_What the task asks_
Copy the part of the shooting account below that opens with the words containing "Rifles are fairly" and closes with "both were fun!", with "intermediate" changed to "advanced".

_Page extract_
────────

A little about me. I learned how to shoot at the age of 14. A friend’s father taught me to shoot a .410 and I have been into shooting since. I am now mid 60’s. Most of my shooting was handguns with a few shotguns tossed in and an occasional rifle. Since that first lesson, most everything I know is self taught. I wasn’t very good with rifles so I rarely used one. I did shoot competition for a while and actually won 3rd place once. But, then again, only 3 of us showed up. I really did it because it helped me get better. About 5 years ago, I did take a few classes and the instructor told me I wasn’t bad and we worked on honing the skills I had acquired.

I did shoot skeet and sporting clays for a few years but the range I was using closed down. I haven’t done it since.

Rifles are fairly new to me. A friend brought over an AR-15 he had bought that day and I liked it. I found a range not too far away that had beginner’s classes and we both took the class. He was new to this too. The owner of the range loaned me a gun, I took the first class and had my first ever AR the following weekend. We also took the intermediate class. Damn, both were fun!

────────

_Data to examine_
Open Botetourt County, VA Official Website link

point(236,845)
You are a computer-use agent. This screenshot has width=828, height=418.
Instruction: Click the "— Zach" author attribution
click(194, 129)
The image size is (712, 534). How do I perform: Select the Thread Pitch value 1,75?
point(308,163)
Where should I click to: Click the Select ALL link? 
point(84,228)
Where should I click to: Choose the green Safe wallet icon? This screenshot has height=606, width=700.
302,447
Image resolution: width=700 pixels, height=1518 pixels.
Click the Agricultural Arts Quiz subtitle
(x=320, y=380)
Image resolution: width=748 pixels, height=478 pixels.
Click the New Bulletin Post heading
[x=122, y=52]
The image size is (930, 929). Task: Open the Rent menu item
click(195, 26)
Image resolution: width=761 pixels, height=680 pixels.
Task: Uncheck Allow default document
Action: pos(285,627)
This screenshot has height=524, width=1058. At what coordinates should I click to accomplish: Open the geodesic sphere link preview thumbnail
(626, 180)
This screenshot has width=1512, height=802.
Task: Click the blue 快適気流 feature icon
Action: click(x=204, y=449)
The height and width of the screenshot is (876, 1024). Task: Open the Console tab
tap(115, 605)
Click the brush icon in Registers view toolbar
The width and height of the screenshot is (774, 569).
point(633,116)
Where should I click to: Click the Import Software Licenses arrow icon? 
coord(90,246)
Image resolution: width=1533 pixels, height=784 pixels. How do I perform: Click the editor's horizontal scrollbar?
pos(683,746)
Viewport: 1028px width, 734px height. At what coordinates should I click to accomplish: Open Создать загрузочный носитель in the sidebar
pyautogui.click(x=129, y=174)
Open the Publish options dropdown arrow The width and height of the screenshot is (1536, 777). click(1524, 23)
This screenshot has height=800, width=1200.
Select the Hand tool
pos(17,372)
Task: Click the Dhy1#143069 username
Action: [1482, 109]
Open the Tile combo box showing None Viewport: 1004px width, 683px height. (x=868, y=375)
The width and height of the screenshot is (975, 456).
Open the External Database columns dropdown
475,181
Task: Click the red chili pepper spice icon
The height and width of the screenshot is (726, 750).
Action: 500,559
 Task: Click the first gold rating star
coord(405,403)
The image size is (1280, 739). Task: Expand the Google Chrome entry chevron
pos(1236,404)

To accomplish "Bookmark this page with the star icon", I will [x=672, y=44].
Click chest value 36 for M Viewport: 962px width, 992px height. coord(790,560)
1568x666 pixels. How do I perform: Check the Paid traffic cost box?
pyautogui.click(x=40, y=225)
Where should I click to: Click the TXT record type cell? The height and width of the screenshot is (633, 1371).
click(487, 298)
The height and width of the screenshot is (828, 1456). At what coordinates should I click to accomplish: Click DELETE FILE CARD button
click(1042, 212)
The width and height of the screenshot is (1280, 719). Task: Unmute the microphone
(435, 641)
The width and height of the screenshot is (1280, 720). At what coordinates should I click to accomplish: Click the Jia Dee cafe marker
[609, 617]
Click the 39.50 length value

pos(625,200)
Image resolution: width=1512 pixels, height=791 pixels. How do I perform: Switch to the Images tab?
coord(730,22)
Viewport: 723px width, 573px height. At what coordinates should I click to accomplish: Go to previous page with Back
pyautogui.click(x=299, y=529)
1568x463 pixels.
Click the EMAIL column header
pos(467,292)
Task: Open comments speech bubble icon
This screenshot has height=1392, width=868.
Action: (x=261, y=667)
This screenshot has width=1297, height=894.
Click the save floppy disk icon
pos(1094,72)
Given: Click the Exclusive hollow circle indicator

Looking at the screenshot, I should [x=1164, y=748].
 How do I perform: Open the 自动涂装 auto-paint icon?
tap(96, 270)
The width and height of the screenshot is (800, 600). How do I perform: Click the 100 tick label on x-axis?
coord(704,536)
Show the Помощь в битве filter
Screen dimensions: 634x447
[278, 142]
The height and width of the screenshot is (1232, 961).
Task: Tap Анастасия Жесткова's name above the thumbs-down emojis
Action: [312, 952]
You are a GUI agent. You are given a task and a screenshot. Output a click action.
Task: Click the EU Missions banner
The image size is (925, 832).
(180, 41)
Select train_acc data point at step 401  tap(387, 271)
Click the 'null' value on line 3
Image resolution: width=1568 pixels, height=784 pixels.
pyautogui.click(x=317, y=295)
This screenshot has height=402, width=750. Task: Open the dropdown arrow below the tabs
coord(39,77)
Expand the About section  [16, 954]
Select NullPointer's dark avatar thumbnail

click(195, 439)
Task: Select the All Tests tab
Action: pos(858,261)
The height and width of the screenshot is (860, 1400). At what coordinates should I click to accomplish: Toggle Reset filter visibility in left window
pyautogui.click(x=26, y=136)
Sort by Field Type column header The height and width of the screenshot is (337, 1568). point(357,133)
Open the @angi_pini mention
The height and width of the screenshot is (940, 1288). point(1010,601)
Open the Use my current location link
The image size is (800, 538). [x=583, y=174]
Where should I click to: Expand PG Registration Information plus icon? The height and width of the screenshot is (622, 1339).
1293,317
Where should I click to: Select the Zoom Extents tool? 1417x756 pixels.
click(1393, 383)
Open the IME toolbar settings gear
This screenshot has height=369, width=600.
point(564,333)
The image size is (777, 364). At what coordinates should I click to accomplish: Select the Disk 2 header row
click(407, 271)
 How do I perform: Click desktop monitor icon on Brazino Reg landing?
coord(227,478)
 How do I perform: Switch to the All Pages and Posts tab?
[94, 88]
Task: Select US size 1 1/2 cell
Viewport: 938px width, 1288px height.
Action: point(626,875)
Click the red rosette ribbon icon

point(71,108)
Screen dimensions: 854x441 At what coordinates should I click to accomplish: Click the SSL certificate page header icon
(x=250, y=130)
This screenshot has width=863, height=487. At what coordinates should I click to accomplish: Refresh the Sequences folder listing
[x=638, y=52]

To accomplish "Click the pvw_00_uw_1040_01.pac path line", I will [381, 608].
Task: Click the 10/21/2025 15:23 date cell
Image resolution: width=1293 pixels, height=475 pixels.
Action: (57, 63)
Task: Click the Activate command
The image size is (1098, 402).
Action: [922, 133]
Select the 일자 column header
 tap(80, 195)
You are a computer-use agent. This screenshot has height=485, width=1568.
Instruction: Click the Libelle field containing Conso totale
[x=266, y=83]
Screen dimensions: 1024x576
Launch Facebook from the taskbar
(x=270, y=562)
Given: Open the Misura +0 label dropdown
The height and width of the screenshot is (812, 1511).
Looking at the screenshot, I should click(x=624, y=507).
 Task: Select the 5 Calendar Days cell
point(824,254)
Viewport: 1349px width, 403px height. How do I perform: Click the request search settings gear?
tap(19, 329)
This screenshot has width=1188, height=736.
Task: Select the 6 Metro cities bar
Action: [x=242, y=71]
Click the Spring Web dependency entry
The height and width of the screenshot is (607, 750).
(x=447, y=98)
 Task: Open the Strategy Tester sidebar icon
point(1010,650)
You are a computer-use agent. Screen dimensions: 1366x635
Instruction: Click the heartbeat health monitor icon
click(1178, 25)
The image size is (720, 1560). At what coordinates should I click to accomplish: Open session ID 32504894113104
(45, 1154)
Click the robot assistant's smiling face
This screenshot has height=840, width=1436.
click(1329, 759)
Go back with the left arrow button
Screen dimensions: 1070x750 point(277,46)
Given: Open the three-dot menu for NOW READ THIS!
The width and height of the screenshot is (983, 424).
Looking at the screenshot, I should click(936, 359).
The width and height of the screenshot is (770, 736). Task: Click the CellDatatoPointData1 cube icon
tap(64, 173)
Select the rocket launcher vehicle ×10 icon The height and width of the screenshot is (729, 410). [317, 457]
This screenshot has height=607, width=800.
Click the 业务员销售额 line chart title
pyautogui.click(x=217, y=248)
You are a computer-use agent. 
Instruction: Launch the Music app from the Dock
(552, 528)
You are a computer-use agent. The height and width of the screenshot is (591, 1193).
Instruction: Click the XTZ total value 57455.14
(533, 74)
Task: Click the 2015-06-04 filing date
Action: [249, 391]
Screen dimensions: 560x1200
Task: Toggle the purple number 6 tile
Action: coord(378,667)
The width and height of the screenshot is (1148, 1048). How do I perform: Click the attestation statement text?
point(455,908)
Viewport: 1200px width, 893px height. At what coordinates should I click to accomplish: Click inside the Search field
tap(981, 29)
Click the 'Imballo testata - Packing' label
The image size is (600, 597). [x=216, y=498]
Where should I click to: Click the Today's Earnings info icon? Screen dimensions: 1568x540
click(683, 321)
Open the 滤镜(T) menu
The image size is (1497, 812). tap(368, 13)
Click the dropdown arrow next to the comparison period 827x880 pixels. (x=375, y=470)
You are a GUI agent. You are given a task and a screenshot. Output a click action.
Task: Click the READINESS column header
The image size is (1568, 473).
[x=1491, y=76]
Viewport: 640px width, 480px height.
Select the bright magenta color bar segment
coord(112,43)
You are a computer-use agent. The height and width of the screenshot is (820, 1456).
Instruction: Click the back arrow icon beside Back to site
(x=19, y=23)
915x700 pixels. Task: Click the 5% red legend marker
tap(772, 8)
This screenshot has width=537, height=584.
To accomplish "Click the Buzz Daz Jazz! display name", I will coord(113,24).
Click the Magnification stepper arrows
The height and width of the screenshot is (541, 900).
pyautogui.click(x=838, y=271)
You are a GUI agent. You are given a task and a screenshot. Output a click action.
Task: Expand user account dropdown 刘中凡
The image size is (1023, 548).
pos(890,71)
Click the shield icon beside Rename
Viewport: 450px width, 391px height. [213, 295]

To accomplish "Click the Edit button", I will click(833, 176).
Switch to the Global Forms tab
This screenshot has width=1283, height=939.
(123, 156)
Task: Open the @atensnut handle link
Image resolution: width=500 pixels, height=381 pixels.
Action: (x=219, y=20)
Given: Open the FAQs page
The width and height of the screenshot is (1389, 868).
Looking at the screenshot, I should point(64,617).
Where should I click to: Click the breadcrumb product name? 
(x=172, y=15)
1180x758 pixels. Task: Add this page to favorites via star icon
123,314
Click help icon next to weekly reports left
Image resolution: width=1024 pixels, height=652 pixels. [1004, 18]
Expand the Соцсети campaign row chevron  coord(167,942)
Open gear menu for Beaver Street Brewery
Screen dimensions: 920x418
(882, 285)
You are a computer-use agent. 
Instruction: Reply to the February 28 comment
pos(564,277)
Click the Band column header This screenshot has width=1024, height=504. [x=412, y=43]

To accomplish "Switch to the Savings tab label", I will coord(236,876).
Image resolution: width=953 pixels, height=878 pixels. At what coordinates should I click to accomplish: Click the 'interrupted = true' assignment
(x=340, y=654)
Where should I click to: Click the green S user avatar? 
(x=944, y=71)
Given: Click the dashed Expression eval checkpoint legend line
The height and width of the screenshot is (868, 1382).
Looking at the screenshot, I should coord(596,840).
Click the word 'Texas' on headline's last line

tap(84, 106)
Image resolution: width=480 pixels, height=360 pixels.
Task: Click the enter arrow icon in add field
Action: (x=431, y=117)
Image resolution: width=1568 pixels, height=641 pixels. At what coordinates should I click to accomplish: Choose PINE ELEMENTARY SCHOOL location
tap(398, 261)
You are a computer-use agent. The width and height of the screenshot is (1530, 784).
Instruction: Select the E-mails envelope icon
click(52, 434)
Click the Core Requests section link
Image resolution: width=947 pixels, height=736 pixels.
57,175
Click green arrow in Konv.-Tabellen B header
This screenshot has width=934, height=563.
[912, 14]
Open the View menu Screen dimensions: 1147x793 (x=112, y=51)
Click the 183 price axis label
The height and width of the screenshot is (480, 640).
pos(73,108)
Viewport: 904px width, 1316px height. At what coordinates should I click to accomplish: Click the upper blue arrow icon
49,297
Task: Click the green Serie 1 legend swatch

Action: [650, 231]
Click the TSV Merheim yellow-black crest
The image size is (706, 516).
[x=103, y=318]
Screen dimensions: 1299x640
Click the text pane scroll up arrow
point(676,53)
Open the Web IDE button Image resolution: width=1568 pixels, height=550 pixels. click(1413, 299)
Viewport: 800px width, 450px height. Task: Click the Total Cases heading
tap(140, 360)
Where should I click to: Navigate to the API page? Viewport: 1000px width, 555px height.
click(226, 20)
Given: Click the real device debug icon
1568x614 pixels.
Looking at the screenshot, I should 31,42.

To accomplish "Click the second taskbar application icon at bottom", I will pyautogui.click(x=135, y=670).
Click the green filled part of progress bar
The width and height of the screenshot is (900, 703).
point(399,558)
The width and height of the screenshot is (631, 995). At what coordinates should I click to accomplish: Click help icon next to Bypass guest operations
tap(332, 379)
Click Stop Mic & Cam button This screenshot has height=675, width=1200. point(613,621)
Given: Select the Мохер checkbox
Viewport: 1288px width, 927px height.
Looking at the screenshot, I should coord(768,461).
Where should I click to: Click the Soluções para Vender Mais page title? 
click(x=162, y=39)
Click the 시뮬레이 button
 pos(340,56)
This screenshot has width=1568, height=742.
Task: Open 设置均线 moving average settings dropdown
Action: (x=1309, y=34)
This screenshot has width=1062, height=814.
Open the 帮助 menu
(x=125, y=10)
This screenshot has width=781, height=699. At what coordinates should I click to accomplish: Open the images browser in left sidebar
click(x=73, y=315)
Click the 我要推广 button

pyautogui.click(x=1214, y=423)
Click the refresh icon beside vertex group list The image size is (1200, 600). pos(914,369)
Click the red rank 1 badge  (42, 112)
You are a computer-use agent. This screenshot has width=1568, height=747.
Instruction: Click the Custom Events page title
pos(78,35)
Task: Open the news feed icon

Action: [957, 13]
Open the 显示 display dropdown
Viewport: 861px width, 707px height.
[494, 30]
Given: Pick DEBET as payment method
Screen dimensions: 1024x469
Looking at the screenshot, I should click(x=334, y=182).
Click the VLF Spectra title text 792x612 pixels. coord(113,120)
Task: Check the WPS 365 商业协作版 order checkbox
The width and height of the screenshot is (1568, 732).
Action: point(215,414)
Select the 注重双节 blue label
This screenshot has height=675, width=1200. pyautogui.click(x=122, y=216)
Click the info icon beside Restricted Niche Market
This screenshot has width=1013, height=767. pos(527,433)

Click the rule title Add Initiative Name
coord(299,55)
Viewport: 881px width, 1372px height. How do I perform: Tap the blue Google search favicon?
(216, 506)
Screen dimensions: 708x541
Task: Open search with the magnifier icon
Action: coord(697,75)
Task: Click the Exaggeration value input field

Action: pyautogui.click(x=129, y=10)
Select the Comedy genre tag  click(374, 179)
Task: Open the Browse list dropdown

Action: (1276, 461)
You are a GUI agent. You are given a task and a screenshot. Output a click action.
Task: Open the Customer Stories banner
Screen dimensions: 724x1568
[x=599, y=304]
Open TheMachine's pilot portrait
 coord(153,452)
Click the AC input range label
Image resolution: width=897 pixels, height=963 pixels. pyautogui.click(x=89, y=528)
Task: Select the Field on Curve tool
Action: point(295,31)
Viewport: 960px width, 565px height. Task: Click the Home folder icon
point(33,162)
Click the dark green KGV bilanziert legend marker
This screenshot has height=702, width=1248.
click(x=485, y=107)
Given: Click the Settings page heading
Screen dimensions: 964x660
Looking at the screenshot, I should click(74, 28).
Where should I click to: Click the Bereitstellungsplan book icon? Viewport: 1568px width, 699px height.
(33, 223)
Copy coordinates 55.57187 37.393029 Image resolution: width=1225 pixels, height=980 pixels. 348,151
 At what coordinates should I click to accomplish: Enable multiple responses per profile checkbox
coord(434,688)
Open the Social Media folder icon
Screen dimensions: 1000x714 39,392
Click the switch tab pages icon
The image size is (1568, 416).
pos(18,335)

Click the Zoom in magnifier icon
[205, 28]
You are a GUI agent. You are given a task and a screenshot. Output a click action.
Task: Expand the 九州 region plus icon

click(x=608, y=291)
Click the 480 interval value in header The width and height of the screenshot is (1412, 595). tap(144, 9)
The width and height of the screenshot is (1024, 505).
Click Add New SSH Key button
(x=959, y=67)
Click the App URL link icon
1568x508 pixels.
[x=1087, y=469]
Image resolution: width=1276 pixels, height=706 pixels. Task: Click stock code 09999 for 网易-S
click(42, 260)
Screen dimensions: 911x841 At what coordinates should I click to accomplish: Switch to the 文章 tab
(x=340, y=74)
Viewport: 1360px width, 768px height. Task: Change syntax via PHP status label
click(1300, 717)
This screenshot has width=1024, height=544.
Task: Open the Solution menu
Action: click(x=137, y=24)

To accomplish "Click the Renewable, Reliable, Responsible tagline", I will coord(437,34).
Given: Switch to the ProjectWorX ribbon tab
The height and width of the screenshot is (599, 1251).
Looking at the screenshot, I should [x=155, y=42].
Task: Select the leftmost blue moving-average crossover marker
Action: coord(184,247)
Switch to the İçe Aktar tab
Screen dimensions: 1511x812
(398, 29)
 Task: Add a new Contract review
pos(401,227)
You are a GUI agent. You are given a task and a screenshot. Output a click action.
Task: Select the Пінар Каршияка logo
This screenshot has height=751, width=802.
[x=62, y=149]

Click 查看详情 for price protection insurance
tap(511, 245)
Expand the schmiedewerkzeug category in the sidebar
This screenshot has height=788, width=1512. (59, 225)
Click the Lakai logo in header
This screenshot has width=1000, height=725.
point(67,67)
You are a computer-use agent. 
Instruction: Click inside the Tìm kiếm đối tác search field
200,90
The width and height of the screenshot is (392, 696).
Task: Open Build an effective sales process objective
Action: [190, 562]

────────

_Solution_
Rifles are fairly new to me. A friend brought over an AR-15 he had bought that day and I liked it. I found a range not too far away that had beginner’s classes and we both took the class. He was new to this too. The owner of the range loaned me a gun, I took the first class and had my first ever AR the following weekend. We also took the advanced class. Damn, both were fun!